» **WORK INSTRUCTIONS**
In the listing below, every entry should be duplicated exactly.
■ ■ ■ ■
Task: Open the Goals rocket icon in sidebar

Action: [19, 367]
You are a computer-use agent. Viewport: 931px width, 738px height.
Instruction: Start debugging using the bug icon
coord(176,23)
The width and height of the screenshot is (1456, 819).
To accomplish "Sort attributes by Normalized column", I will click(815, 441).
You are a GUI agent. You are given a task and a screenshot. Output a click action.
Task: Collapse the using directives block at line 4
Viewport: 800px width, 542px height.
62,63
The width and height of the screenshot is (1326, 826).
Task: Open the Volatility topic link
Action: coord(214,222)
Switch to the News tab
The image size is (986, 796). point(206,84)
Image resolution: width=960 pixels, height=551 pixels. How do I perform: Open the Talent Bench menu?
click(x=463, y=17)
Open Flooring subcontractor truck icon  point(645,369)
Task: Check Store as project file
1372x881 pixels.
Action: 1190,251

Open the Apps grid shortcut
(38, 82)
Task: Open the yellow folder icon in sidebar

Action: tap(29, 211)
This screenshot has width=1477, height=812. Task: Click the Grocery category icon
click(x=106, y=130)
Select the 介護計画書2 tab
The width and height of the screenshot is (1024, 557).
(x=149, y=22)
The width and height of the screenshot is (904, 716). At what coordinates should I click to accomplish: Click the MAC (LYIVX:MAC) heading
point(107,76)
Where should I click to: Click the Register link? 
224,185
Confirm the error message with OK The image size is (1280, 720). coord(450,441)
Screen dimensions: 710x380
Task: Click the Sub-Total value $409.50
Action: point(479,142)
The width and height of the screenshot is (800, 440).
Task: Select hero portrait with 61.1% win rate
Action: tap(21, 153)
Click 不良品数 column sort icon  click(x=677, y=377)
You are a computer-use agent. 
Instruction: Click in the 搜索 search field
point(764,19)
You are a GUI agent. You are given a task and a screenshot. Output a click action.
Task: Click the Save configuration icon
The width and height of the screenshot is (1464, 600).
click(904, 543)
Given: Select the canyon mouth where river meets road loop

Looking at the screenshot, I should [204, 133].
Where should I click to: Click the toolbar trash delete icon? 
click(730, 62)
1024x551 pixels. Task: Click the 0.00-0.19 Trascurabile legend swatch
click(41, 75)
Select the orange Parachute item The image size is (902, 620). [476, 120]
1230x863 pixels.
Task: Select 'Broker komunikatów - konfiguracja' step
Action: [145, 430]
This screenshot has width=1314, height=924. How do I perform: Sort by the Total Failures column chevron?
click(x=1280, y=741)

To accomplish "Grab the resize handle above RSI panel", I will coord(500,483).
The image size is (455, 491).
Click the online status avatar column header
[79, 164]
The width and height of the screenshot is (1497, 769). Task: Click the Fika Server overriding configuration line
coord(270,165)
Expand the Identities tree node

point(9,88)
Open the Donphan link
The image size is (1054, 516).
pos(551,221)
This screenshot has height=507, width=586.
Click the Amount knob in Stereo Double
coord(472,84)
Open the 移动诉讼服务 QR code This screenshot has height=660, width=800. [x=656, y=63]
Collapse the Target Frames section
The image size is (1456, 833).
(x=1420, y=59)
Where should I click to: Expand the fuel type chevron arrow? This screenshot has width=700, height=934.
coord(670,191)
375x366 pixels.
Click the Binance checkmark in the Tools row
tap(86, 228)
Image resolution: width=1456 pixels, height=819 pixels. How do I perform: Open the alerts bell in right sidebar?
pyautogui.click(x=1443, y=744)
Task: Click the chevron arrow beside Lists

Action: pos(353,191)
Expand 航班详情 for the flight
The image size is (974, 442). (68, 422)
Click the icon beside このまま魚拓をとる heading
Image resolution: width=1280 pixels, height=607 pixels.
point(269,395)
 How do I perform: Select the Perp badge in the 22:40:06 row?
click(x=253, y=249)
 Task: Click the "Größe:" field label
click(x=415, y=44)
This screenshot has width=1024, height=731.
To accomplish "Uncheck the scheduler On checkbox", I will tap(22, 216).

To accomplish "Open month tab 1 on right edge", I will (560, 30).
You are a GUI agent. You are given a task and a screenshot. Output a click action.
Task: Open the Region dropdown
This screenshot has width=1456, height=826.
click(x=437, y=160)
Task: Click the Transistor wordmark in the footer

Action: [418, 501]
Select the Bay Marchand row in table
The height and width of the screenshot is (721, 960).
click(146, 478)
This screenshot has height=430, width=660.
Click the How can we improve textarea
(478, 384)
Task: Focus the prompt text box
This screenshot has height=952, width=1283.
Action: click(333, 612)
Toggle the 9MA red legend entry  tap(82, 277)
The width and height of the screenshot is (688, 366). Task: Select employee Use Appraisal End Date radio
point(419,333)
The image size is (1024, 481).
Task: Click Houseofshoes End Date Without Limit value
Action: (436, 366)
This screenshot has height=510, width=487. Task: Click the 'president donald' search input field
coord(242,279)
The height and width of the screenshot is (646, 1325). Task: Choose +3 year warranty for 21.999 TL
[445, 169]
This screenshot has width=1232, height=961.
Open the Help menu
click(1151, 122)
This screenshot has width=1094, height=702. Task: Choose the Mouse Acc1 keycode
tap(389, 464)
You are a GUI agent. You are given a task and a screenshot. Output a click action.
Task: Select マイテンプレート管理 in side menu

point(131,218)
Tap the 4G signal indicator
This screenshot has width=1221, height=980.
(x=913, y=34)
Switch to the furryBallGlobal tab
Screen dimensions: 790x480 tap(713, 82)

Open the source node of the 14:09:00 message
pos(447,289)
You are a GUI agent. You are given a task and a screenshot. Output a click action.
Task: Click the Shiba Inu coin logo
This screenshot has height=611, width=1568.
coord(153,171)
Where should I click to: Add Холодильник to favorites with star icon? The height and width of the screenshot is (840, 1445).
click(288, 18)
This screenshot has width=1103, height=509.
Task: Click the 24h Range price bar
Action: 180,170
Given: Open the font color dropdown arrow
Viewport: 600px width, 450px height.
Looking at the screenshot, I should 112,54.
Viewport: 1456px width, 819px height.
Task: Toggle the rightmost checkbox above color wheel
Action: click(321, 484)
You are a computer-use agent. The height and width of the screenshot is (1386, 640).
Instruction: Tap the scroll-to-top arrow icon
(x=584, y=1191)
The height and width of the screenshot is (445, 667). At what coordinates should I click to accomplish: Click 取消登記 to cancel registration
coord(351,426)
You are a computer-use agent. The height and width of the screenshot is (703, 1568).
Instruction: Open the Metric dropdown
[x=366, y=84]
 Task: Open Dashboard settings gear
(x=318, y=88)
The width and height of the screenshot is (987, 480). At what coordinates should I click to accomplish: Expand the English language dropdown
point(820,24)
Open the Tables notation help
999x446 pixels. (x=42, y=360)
■ ■ ■ ■
» **EXERCISE ANSWER**
Task: Open the Goals rocket icon in sidebar

Action: [19, 367]
You are a computer-use agent. Viewport: 931px width, 738px height.
Instruction: Start debugging using the bug icon
coord(176,23)
The width and height of the screenshot is (1456, 819).
To accomplish "Sort attributes by Normalized column", I will click(815, 441).
You are a GUI agent. You are given a task and a screenshot. Output a click action.
Task: Collapse the using directives block at line 4
Viewport: 800px width, 542px height.
62,63
The width and height of the screenshot is (1326, 826).
Task: Open the Volatility topic link
Action: coord(214,222)
Switch to the News tab
The image size is (986, 796). point(206,84)
Image resolution: width=960 pixels, height=551 pixels. How do I perform: Open the Talent Bench menu?
click(x=463, y=17)
Open Flooring subcontractor truck icon  point(645,369)
Task: Check Store as project file
1372x881 pixels.
Action: 1190,251

Open the Apps grid shortcut
(38, 82)
Task: Open the yellow folder icon in sidebar

Action: tap(29, 211)
This screenshot has width=1477, height=812. Task: Click the Grocery category icon
click(x=106, y=130)
Select the 介護計画書2 tab
The width and height of the screenshot is (1024, 557).
(x=149, y=22)
The width and height of the screenshot is (904, 716). At what coordinates should I click to accomplish: Click the MAC (LYIVX:MAC) heading
point(107,76)
Where should I click to: Click the Register link? 
224,185
Confirm the error message with OK The image size is (1280, 720). coord(450,441)
Screen dimensions: 710x380
Task: Click the Sub-Total value $409.50
Action: point(479,142)
The width and height of the screenshot is (800, 440).
Task: Select hero portrait with 61.1% win rate
Action: tap(21, 153)
Click 不良品数 column sort icon  click(x=677, y=377)
You are a computer-use agent. 
Instruction: Click in the 搜索 search field
point(764,19)
You are a GUI agent. You are given a task and a screenshot. Output a click action.
Task: Click the Save configuration icon
The width and height of the screenshot is (1464, 600).
click(904, 543)
Given: Select the canyon mouth where river meets road loop

Looking at the screenshot, I should [204, 133].
Where should I click to: Click the toolbar trash delete icon? 
click(730, 62)
1024x551 pixels. Task: Click the 0.00-0.19 Trascurabile legend swatch
click(41, 75)
Select the orange Parachute item The image size is (902, 620). [476, 120]
1230x863 pixels.
Task: Select 'Broker komunikatów - konfiguracja' step
Action: [145, 430]
This screenshot has width=1314, height=924. How do I perform: Sort by the Total Failures column chevron?
click(x=1280, y=741)

To accomplish "Grab the resize handle above RSI panel", I will coord(500,483).
The image size is (455, 491).
Click the online status avatar column header
[79, 164]
The width and height of the screenshot is (1497, 769). Task: Click the Fika Server overriding configuration line
coord(270,165)
Expand the Identities tree node

point(9,88)
Open the Donphan link
The image size is (1054, 516).
pos(551,221)
This screenshot has height=507, width=586.
Click the Amount knob in Stereo Double
coord(472,84)
Open the 移动诉讼服务 QR code This screenshot has height=660, width=800. [x=656, y=63]
Collapse the Target Frames section
The image size is (1456, 833).
(x=1420, y=59)
Where should I click to: Expand the fuel type chevron arrow? This screenshot has width=700, height=934.
coord(670,191)
375x366 pixels.
Click the Binance checkmark in the Tools row
tap(86, 228)
Image resolution: width=1456 pixels, height=819 pixels. How do I perform: Open the alerts bell in right sidebar?
pyautogui.click(x=1443, y=744)
Task: Click the chevron arrow beside Lists

Action: pos(353,191)
Expand 航班详情 for the flight
The image size is (974, 442). (68, 422)
Click the icon beside このまま魚拓をとる heading
Image resolution: width=1280 pixels, height=607 pixels.
point(269,395)
 How do I perform: Select the Perp badge in the 22:40:06 row?
click(x=253, y=249)
 Task: Click the "Größe:" field label
click(x=415, y=44)
This screenshot has width=1024, height=731.
To accomplish "Uncheck the scheduler On checkbox", I will tap(22, 216).

To accomplish "Open month tab 1 on right edge", I will (560, 30).
You are a GUI agent. You are given a task and a screenshot. Output a click action.
Task: Open the Region dropdown
This screenshot has width=1456, height=826.
click(x=437, y=160)
Task: Click the Transistor wordmark in the footer

Action: [418, 501]
Select the Bay Marchand row in table
The height and width of the screenshot is (721, 960).
click(146, 478)
This screenshot has height=430, width=660.
Click the How can we improve textarea
(478, 384)
Task: Focus the prompt text box
This screenshot has height=952, width=1283.
Action: click(333, 612)
Toggle the 9MA red legend entry  tap(82, 277)
The width and height of the screenshot is (688, 366). Task: Select employee Use Appraisal End Date radio
point(419,333)
The image size is (1024, 481).
Task: Click Houseofshoes End Date Without Limit value
Action: (436, 366)
This screenshot has height=510, width=487. Task: Click the 'president donald' search input field
coord(242,279)
The height and width of the screenshot is (646, 1325). Task: Choose +3 year warranty for 21.999 TL
[445, 169]
This screenshot has width=1232, height=961.
Open the Help menu
click(1151, 122)
This screenshot has width=1094, height=702. Task: Choose the Mouse Acc1 keycode
tap(389, 464)
You are a GUI agent. You are given a task and a screenshot. Output a click action.
Task: Select マイテンプレート管理 in side menu

point(131,218)
Tap the 4G signal indicator
This screenshot has width=1221, height=980.
(x=913, y=34)
Switch to the furryBallGlobal tab
Screen dimensions: 790x480 tap(713, 82)

Open the source node of the 14:09:00 message
pos(447,289)
You are a GUI agent. You are given a task and a screenshot. Output a click action.
Task: Click the Shiba Inu coin logo
This screenshot has height=611, width=1568.
coord(153,171)
Where should I click to: Add Холодильник to favorites with star icon? The height and width of the screenshot is (840, 1445).
click(288, 18)
This screenshot has width=1103, height=509.
Task: Click the 24h Range price bar
Action: 180,170
Given: Open the font color dropdown arrow
Viewport: 600px width, 450px height.
Looking at the screenshot, I should 112,54.
Viewport: 1456px width, 819px height.
Task: Toggle the rightmost checkbox above color wheel
Action: click(321, 484)
You are a computer-use agent. The height and width of the screenshot is (1386, 640).
Instruction: Tap the scroll-to-top arrow icon
(x=584, y=1191)
The height and width of the screenshot is (445, 667). At what coordinates should I click to accomplish: Click 取消登記 to cancel registration
coord(351,426)
You are a computer-use agent. The height and width of the screenshot is (703, 1568).
Instruction: Open the Metric dropdown
[x=366, y=84]
 Task: Open Dashboard settings gear
(x=318, y=88)
The width and height of the screenshot is (987, 480). At what coordinates should I click to accomplish: Expand the English language dropdown
point(820,24)
Open the Tables notation help
999x446 pixels. (x=42, y=360)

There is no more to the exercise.